Most of the clients I have consulted with, take a traditional approach towards performance monitoring. They are focused towards threshold based alerting mechanism and fail to improve their service. The problem with this method is its reactive approach. Your IT gets involved only when there is a failure or when the system reaches a critical state. This often results in a gradual degradation of resource performance.
For example, the response time takes a hit when the load of the server increases over a period of time. It leads to customer frustration and your IT is still in the dark, unless informed. Anomaly detection is the key to address this performance problem and it adds business intelligence to your system. Anomaly is any metric that deviates from the defined baseline value.
Baseline values are not derived as soon as the application is implemented. Allow the tool to run for a certain period of time to collect performance metric s. I'd recommend 4-6 weeks because, performance differs from one application to another. For intance , a Helpdesk application may be experiencing heavy load during weekdays whereas an HR application will have an even load over all days in a week.
Run report against the various metrics and understand the pattern to arrive at a baseline value. Typically, an average of the performance metric could be the baseline. Will be happy to hear how yo u specify the baselines for resources on your network.
You can now define anomaly profiles to compare current set of data with the previously reported best data (the one where the system worked optimally). It could be a fixed one or a moving value like previous week 's data.

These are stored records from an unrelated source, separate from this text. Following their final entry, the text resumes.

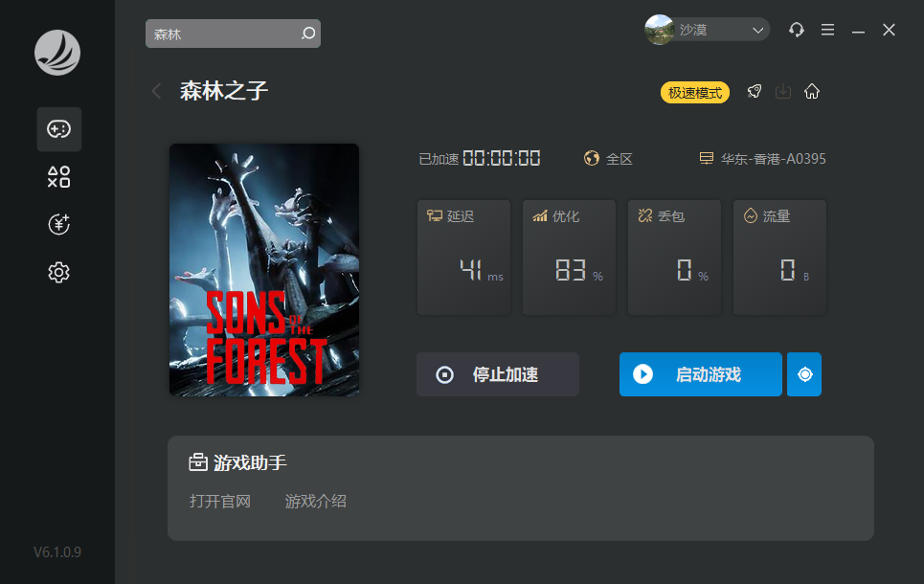Screen dimensions: 924x584
Task: Click the search magnifier icon
Action: [x=308, y=34]
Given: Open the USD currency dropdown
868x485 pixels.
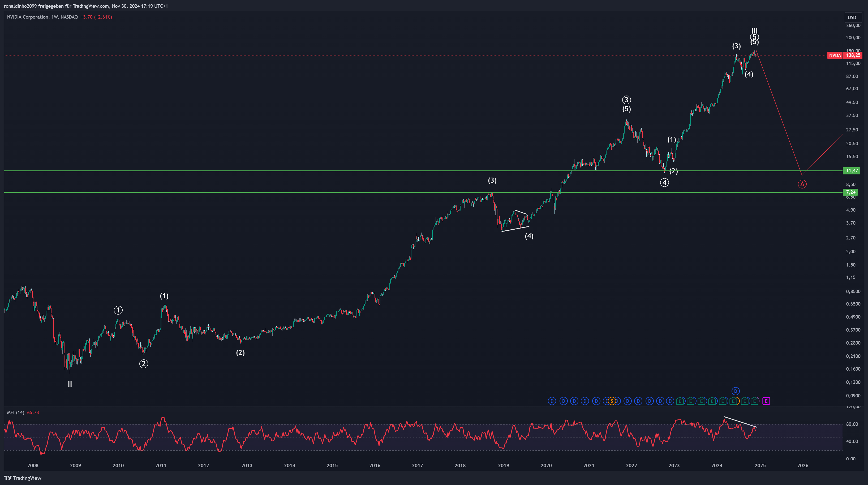Looking at the screenshot, I should [x=852, y=18].
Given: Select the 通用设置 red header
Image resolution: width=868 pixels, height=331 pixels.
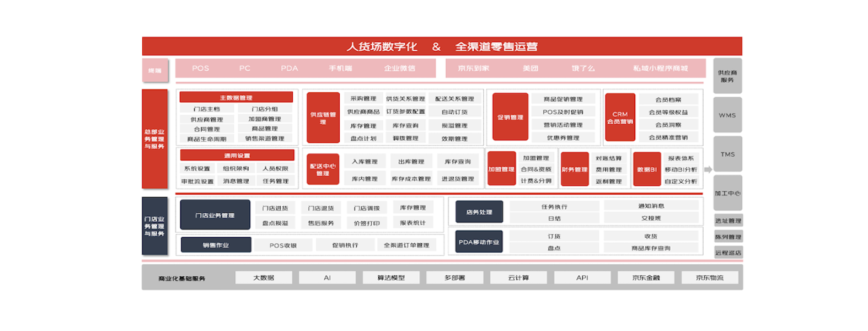Looking at the screenshot, I should coord(237,156).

When anomaly is detected get an alert and jump into action before any delay is noticed by the end consumers/users.
The above graph indicates the response time(in ms) of a webpage . You can notice performance degradation towards the month end. Setting up a thresholds doesn't help identify the deviation as the value is set to >45000ms. On the other hand, anomaly detection will help analyze the deviation in pattern and fix the root cause before the issue becomes critical.